### Passage shown

Yes you can. Columbo is great source of great ideas for murder. And this day and age some movies are useful too but so are articles just like this.
We'll never hear of the ones that did it properly, as they don't get caught. But people that do this REALLY need to think about it, think about it carefully, all the time, in the shower, on the bog, how would YOU find you if you had to investigate.
Doing searches is as bad as the bent UK copper that was using the work computers to search for guides on black mail, as he was black mailing people.
Use a burner account. If a 3rd party has admin access for whatever reason use that account, use that account to create your burner account. Hide your service with a name that blends in.
I do RDP hijacks to get into our 3rd parties admin account, I then use that to create dummy accounts to prove my point. But it has a flaw because you can see my own admin account doing the RDP hijack. Think of these issues.
The best one I've seen was Aaron Margosis doing a sysinternals talk and mentioned Accesschk way back in 2014. Which showed you the permissions on system objects. It could show you permissions on a service. And one place where he was called in for a security breach his team ran it and someone spotted something. They'd put the filter on to exclude all the noise and noticed the SNMP service had RW permissions on it. Looking more into it, it had Write DAC and Write Owner. So it gave them permissions to change permissions and the permissions to change the owner. Doesn't have the SNMP, could be any service and you then get the service to run your own code. It was a back door that was REALLY hard to find.
Heist movies are mostly far fetched but the good ones are still very useful for ideas. Oh and don't come on The Register and talk about your ideas.
Yes, I see the potential problem with using official.Microsoft deletion functions.
dd leaves no such log entries. I'm not talking about WSL; someone wrote a freeware version of dd which runs under Microsoft Windows. It references drives and MS volumes using a non-Unixy notation, and I had successfully used it at work (for legitimate purposes).

### Supplied material
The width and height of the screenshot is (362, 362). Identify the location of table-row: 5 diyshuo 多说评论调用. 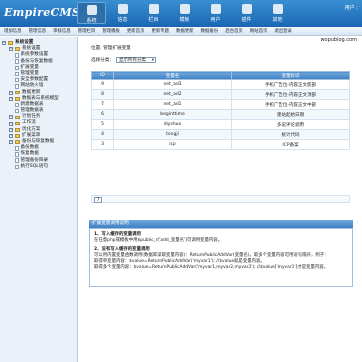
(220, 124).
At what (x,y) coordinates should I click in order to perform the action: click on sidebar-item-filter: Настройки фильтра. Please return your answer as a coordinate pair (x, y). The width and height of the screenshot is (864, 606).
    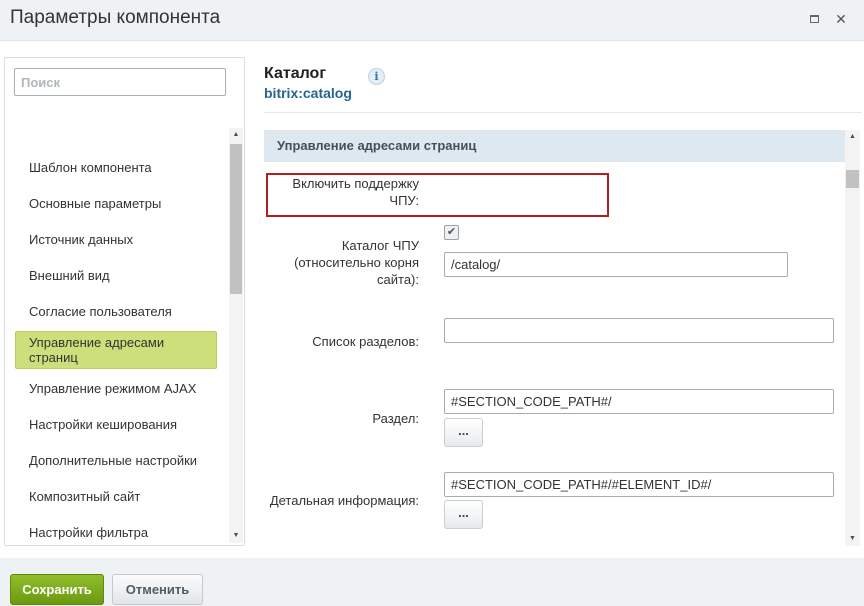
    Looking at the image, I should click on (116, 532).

### Problem description
Reproduce verbatim the stretch of the forum comments from "Heist movies are" through "(for legitimate purposes).".

### Answer to the problem
Heist movies are mostly far fetched but the good ones are still very useful for ideas. Oh and don't come on The Register and talk about your ideas.
Yes, I see the potential problem with using official.Microsoft deletion functions.
dd leaves no such log entries. I'm not talking about WSL; someone wrote a freeware version of dd which runs under Microsoft Windows. It references drives and MS volumes using a non-Unixy notation, and I had successfully used it at work (for legitimate purposes).